The structure, function and engineering of a thermostable nitrile hydratase

Abstract

Nitrile hydratases (NHases) are enzymes that catalyse the conversion of organocyanides to amides via a non-hydrolytic hydration reaction. They are industrially relevant enzymes, currently used in the manufacture of nicotinamide and acrylamide. The target of this study belongs to the thermophilic bacteria Geobacillus pallidus. The G. pallidus RAPc8 NHase is a heterotetramer that has a 28 kDa α subunit and a 29 kDa β subunit, with a α2β2 configured functional unit. The G. pallidus RAPc8 NHase operon has been cloned, sequenced and expressed at high levels in E. coli, with subsequent crystallisation for X-ray diffraction analysis. Current work is based on the study of the reaction mechanism of NHase as proposed by Mitra and Holz (2006).
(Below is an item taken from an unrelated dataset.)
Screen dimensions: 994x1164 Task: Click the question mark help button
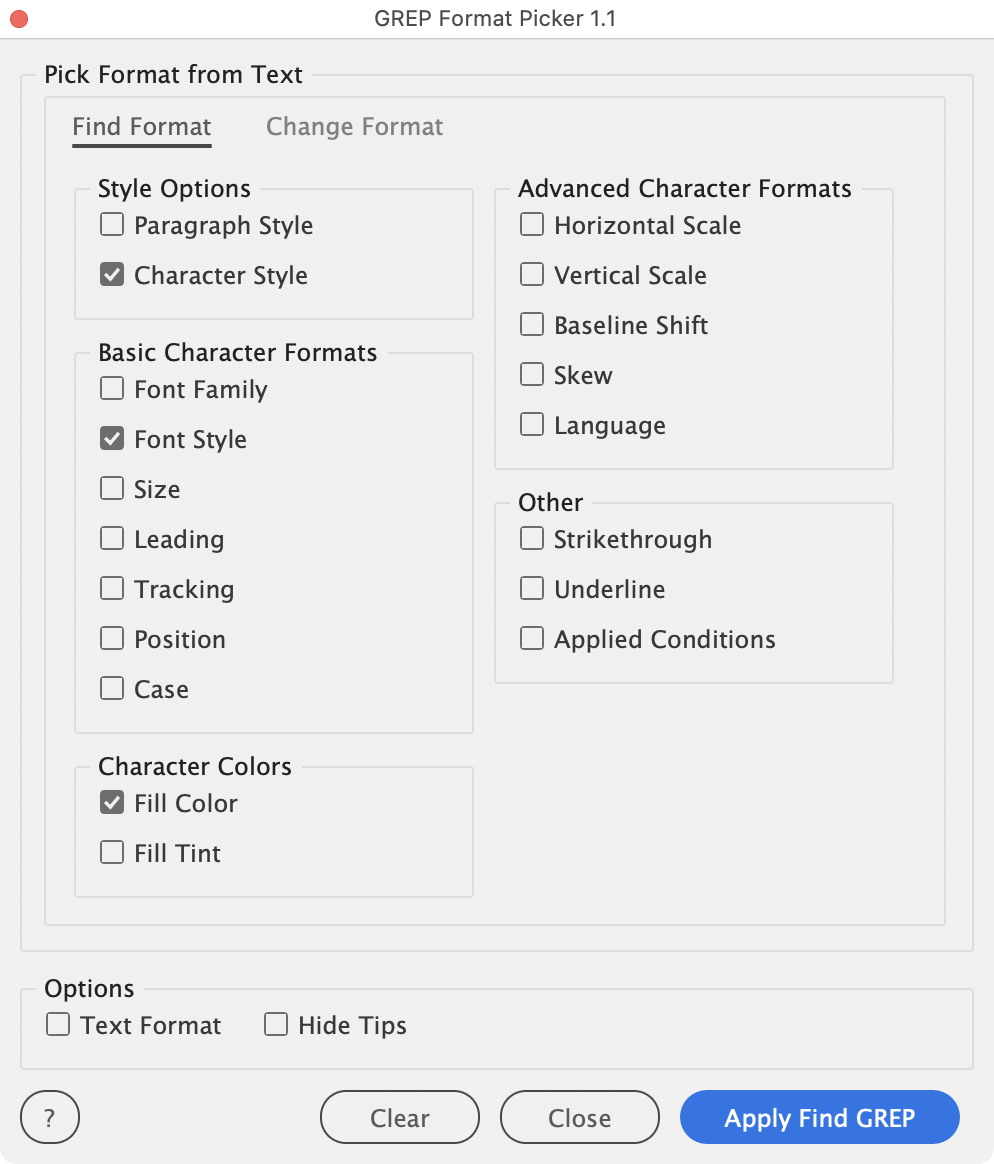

This mechanism implicated βY72 and βW76 in the hydration of nitriles. The study involved the site directed mutation of the β subunit of G. pallidus RAPc8 NHase, resulting in the generation of a βY72FβW76V mutant. This was followed by sequencing, expression and purification of the recombinant protein. The pH-activity and temperature- activity profiles of the mutant showed the enzyme to be optimally active at pH 6.4 and 55oC, respectively. Further kinetic analysis of the mutant found optimal kcat/KM values of 94.7 + 7.5 at 50oC and pH 5.8. The determination of the kinetic parameters under differing environmental conditions such as changes in temperature and pH revealed the ionisation constants of the enzymesubstrate complex (pKES1 and pKES2) to be 5.9 and 7.7, respectively. These results suggest that the active site sulphinic acid as opposed to the active site tyrosine may be responsible for catalysis. The active site tyrosine probably plays a substrate-stabilising role. The fluctuation of the kcat, KM and kcat/KM values demonstrated the need to use an alternative measure of enzyme efficiency. A more appropriate term could be the enzyme efficiency function, Ef, which considers the dependence of the enzyme efficiency on substrate concentration.